But the reality was a race of record-breaking proportions that saw Team Vodafone Sailing take a staggering 28 minutes off their previous race record, setting a new time of just 5 hrs: 13 mins: 21 sec.
In addition, three class records were also broken this year, with the Farr 11.6, Ross 930 and Young 11 records all falling by the wayside in near-perfect sailing conditions.
The record-setting boats were Expedition Coppelia (Farr 11.6), No Worries (Ross 930) and Fineline (Young 11).
Following the colourful, and often chaotic, mass start off Devonport Wharf, the Coastal Classic requires entrants to negotiate the northeastern coast past Kawau, Whangarei and Tutukaka to Cape Brett, before turning, often directly into the wind, through the outer Bay of Islands to the finish line off the town of Russell.
The course is pretty much straight line from Cape Rodney to Cape Brett, and can be a sprint or marathon, depending on the type of boat.
Headline entry Beau Geste, sailing under the banner of the Royal Hong Kong Yacht Club, was the first monohull to cross the line in 7 hrs: 06mins: 42sec, just missing out on the current monohull race record of 6hrs: 43mins: 32sec.
But they still managed to beat rivals Giacomo to the line by less than three minutes, in what was a closely-fought battle all the way to the end.
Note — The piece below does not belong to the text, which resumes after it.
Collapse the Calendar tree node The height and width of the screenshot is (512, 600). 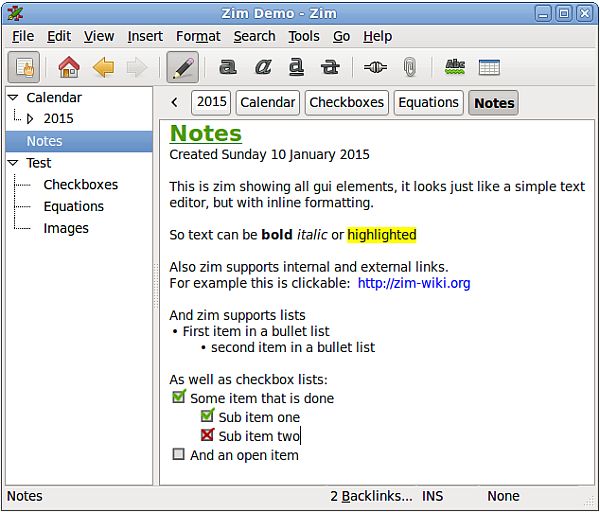tap(13, 98)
In another nail-biting moment, 28-foot multihull Charleston very narrowly missed out on the under-30-foot multihull record, crossing the line just two minutes outside of the current record time of 07hrs: 58mins: 35sec.
Australian entry Morticia – a super-light 30-foot trimaran that has been described as “one of the fastest boats in Australia light weather” – was a strong contender for the win after Monday’s forecast.
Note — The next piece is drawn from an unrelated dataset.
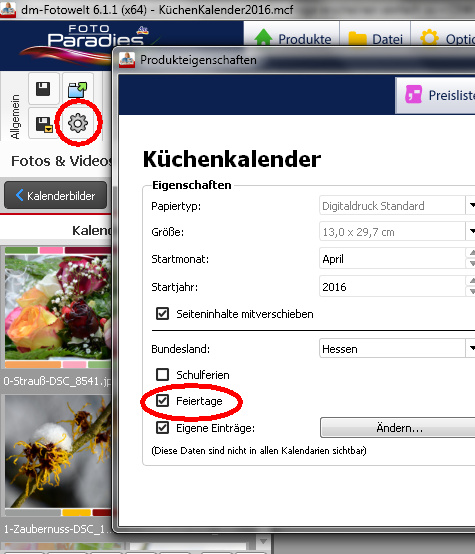Enable the Schulferien checkbox
Image resolution: width=475 pixels, height=554 pixels.
coord(163,374)
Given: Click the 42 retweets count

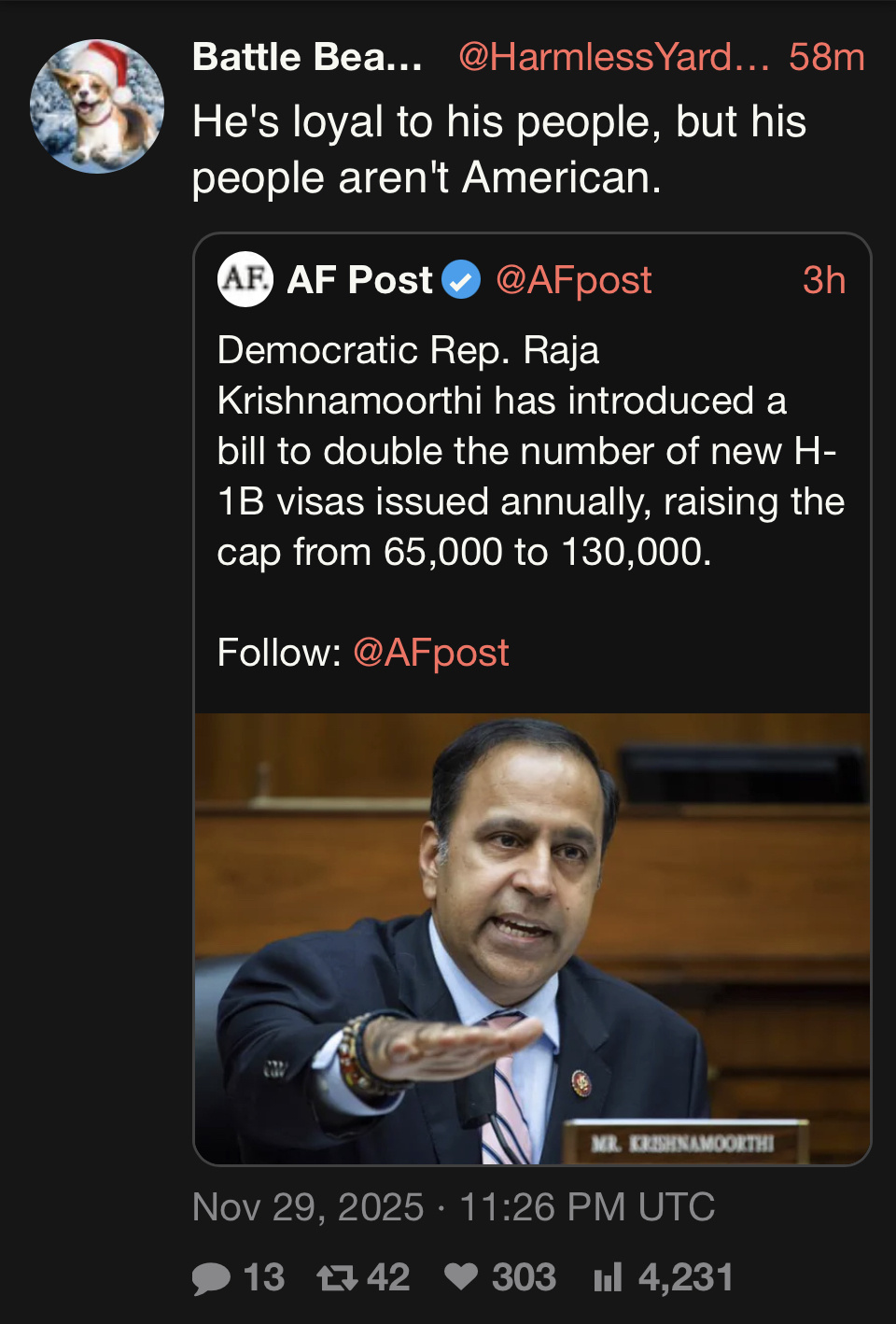Looking at the screenshot, I should (x=388, y=1277).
But the heavier weather that eventuated must have slowed her down, and she finished seventh on line, after local multihulls Triple8 and Charleston, ensuring the Kiwis can hold their heads high again following last year’s race win by Team Australia.
The stiff sou-westerly breeze that resulted in numerous records being broken was also welcomed by many of the less performance-orientated boats taking part.
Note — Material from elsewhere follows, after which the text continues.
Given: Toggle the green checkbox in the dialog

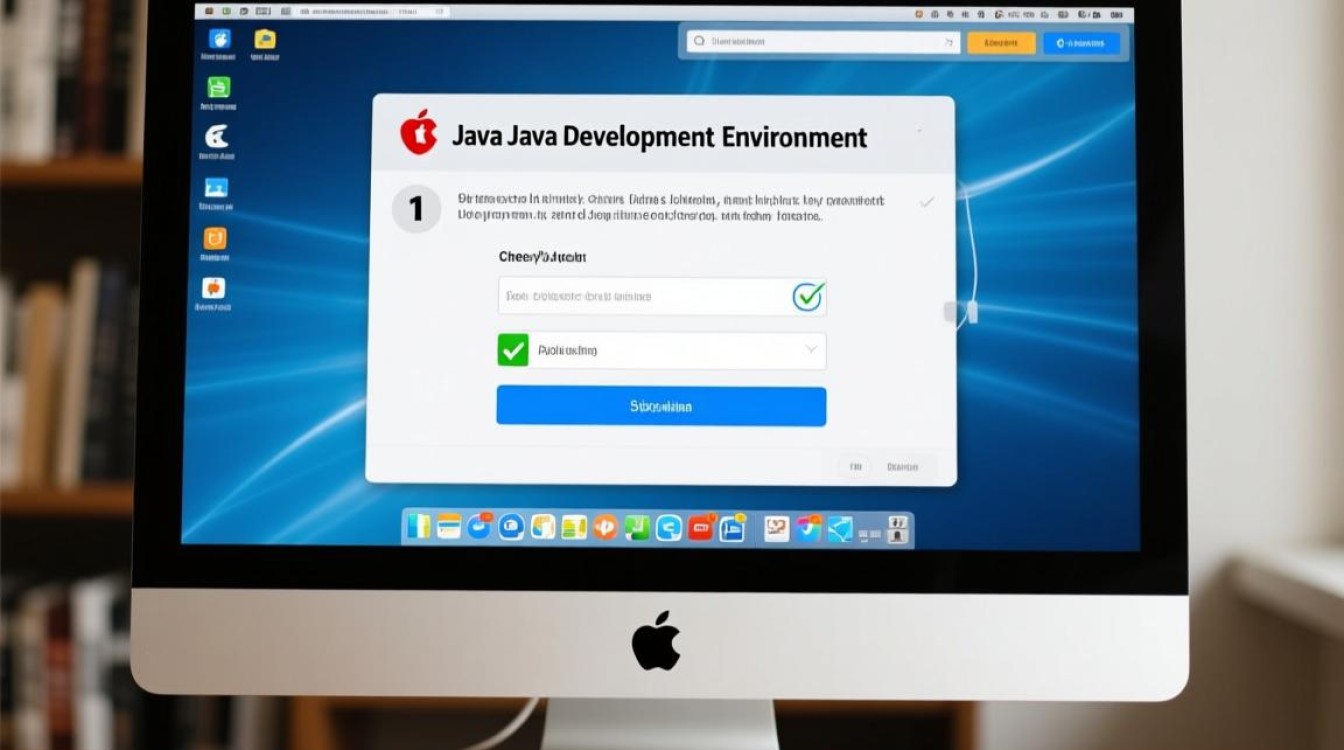Looking at the screenshot, I should 512,350.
In a rare occurrence, not a single boat was still sailing for the finish by the cut-off time of 2pm on Saturday.
Even Calm - a slow-yet-steady Woolacott design, and the final boat to cross the line - finished well before the cut-off time, at 110.20am on Saturday.
Only four ‘Did Not Finish’ (DNFs) were recorded. All vessels and crews made it safely back to port, including the dismasted Grunt Machine, which was towed to safety by an NZ Police launch and the Coastguard.
In addition to the thousands of dollars worth of prizes awarded to the divisional winners at Saturday night’s prizegiving ceremony, sponsors also generously donated a bumper haul of spot prizes, including over $5,000-worth of B&G marine instruments and a Yamaha 2hp outboard motor.
Winner of the major spot prize Ross Currie – driving back home to Tauranga in a sporty new BMW with a 6-month pre-paid lease courtesy of PIC Insurance Brokers and Jerry Clayton BMW – was overjoyed with his win.